Le Premier ministre polonais, Donald Tusk, succède à Herman Van Rompuy à la présidence du Conseil Européen. Une décision qui résonne en écho aux avertissements donnés à Moscou par Bruxelles. Il entrera dans ses fonctions le 1er décembre.
Ils se sont rendus à Bruxelles pour élaborer une réponse à « l’invasion de l’Ukraine par la Russie » et en sont sortis avec un Polonais à la tête du Conseil Européen. Ils, ce sont les dirigeants de l’Union Européenne rassemblés ce samedi pour un sommet exceptionnel. Au centre des préoccupations : l’Ukraine, dont les conflits entre pro-européens et pro-russes ravagent l’est du pays depuis des mois. Mais également discuter de la succession des responsables de l’UE.
Autant faire une pierre deux coups en nommant à la tête du Conseil Européen (le sommet des 28 chefs d’états membres de l’UE) le Premier ministre polonais, Donald Tusk. Sa candidature, plébiscitée par Angela Merkel et David Cameron, deux poids lourds de l’UE, a été approuvée à l’unanimité par les états membres du Conseil, face à son adversaire socialiste, la première ministre danoise, Helle Thorning-Schmidt.
La droite européenne ne cesse de tarir d’éloges envers le chef du gouvernement polonais, leader du PO (Plate-forme civique), parti de centre-droit. Ce réformateur a su faire oublier la présidence réactionnaire de Kaczyński en stimulant la croissance et en renouant les liens avec Bruxelles (la Pologne est le seul pays européen à avoir enregistré une croissance positive depuis la crise de 2008). Il sera désormais le visage et la voix de l’Union Européenne à l’international.
Un pied de nez à la Russie
La nomination d’un Polonais à la présidence du Conseil Européen est un véritable pied de nez à la Russie. Lorsque l’Ukraine dénonçait une « invasion directe » des troupes russes, les Polonais étaient au premier rang pour témoigner leur indéfectible soutien à leurs « frères ukrainiens ». Quitte à subir l’embargo russe imposé en août, interdisant l’achat de produits agroalimentaires polonais.
Une sanction sévère pour la Pologne, premier producteur de pomme en Europe qui ne pourra pas livrer à la Russie – premier importateur, son million de tonnes de pommes.
Réponse des Polonais : une campagne massive de boycott sur les réseaux sociaux avec le hashtag #jedzjablka (mange une pomme) pour railler l’embargo de Vladimir Poutine. Cette vague de protestation a été saluée par les médias du pays et même par les membres du gouvernement Tusk. Elle a été relayée dans toute l’Europe par les producteurs de pomme en solidarité avec les agriculteurs polonais.

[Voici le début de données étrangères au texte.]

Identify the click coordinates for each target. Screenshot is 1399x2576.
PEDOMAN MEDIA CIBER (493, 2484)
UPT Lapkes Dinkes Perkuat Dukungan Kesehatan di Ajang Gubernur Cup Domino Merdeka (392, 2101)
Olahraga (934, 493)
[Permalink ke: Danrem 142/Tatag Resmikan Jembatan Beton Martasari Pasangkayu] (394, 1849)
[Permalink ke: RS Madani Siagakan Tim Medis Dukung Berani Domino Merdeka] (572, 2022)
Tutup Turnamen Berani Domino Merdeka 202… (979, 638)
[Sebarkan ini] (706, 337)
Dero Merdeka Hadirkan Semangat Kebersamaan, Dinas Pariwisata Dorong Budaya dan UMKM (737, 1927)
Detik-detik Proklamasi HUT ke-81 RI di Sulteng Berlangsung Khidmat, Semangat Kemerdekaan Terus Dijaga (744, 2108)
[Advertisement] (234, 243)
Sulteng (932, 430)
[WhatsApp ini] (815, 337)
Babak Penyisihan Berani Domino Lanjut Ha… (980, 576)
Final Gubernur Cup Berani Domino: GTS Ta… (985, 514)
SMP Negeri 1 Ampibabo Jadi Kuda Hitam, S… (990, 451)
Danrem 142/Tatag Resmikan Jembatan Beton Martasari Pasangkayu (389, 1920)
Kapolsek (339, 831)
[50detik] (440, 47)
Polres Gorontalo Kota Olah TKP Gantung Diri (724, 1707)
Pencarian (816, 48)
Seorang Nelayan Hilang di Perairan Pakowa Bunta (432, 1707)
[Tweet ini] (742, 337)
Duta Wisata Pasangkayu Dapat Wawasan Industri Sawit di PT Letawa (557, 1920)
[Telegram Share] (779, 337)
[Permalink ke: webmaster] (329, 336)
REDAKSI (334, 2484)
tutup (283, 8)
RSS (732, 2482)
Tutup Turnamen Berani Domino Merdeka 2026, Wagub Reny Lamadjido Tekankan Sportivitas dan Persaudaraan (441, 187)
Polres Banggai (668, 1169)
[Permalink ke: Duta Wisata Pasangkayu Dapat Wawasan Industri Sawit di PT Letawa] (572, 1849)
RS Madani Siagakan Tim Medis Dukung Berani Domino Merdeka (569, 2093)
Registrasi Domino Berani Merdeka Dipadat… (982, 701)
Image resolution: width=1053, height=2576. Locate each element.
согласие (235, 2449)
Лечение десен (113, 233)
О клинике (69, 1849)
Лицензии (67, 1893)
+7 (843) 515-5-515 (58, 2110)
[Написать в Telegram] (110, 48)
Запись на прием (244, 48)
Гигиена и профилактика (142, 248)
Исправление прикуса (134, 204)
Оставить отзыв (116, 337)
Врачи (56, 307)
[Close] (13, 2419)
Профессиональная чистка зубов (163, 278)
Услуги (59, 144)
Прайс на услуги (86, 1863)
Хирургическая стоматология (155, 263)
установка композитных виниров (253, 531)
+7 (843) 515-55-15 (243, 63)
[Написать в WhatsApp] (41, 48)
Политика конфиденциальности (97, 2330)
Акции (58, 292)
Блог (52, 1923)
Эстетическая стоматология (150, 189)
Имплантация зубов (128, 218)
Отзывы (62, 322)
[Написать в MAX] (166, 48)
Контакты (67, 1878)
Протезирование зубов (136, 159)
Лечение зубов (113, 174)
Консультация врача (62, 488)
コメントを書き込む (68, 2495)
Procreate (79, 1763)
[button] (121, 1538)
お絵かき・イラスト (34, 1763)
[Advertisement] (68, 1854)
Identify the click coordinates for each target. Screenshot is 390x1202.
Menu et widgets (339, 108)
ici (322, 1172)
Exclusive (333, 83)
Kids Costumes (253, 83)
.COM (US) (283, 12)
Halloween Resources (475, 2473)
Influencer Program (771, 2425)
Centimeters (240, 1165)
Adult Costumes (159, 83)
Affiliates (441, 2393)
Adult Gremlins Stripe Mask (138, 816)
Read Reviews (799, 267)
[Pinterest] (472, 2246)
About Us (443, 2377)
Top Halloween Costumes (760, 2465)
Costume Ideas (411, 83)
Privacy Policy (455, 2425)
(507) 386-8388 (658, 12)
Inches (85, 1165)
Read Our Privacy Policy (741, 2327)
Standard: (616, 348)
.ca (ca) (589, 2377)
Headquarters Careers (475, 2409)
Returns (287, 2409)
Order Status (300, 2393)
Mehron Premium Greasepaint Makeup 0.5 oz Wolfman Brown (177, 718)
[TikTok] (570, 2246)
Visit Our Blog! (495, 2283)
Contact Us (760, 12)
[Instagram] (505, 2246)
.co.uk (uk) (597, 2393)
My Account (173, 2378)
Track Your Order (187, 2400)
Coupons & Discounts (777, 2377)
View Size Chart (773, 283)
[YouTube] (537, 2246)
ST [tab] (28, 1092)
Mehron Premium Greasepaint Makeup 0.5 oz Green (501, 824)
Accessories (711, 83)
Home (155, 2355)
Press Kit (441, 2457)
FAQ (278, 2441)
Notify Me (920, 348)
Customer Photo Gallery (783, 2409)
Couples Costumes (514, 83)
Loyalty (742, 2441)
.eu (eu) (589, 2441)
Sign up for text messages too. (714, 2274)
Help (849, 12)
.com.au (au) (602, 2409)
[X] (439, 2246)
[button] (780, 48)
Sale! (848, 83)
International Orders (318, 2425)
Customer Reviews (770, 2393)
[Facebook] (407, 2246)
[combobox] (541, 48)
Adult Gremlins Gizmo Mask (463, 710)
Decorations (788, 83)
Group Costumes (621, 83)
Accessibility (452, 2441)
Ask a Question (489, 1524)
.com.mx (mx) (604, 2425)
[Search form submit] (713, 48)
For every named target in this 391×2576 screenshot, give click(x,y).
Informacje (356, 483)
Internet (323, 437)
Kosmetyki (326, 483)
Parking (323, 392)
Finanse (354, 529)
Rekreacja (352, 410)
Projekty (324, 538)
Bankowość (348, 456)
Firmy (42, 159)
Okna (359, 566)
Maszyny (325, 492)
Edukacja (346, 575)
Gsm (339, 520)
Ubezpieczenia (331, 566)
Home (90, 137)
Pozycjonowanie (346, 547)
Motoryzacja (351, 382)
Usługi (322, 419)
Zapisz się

#Ukraiński #Dyplomaci wzieli udzial w akcji wspierającej #polskie #owoce #JedzJablka RT pic.twitter.com/Jq76H6chjd
— Посольство України (@UkrEmbassyPL) 31 Juillet 2014
Ennemis historiques
Et c’est un symbole d’autant plus fort d’un point de vue historique : en décembre 1990 sont organisées les premières élections libres. L’aigle polonais renaît alors douloureusement de ses cendres, après les ravages de l’URSS. Colonisée par l’Union Soviétique – et dans le passé par l’Empire Russe, la Pologne qui n’a cessé d’être hostile à la Russie, marque ses distances avec la patrie de Lénine pour intégrer l’UE en 2004. Qu’un premier ministre d’un ancien pays satellite de l’ex-URSS soit nommé à la tête du Conseil Européen démontre la confiance que les autres états-membres vouent à ce pays, désormais considéré comme un des piliers de l’Europe de l’Est.
.@premiertusk: Jestem przekonany, że nia ma żadnej mądrej alternatywy dla Unii Europejskiej
— PlatformaObywatelska (@Platforma_org) 30 Août 2014
» C’est un moment très important et je suis convaincu que l’héritage de la Pologne sera une source d’énergie pour l’Europe »
Un « énorme succès pour la Pologne » selon le président Bronislaw Komorowski et une double victoire pour Donald Tusk, dont la nomination signifie le soutien total de l’Union Européenne à l’Ukraine. Avec un Polonais à la tête du Conseil Européen, le dossier ukrainien sera à n’en pas douter tout en haut de la pile. De quoi renforcer les sanctions contre le Kremlin et agir directement. Il faudra cependant attendre le 1er décembre prochain pour voir sa prise de fonction à Bruxelles.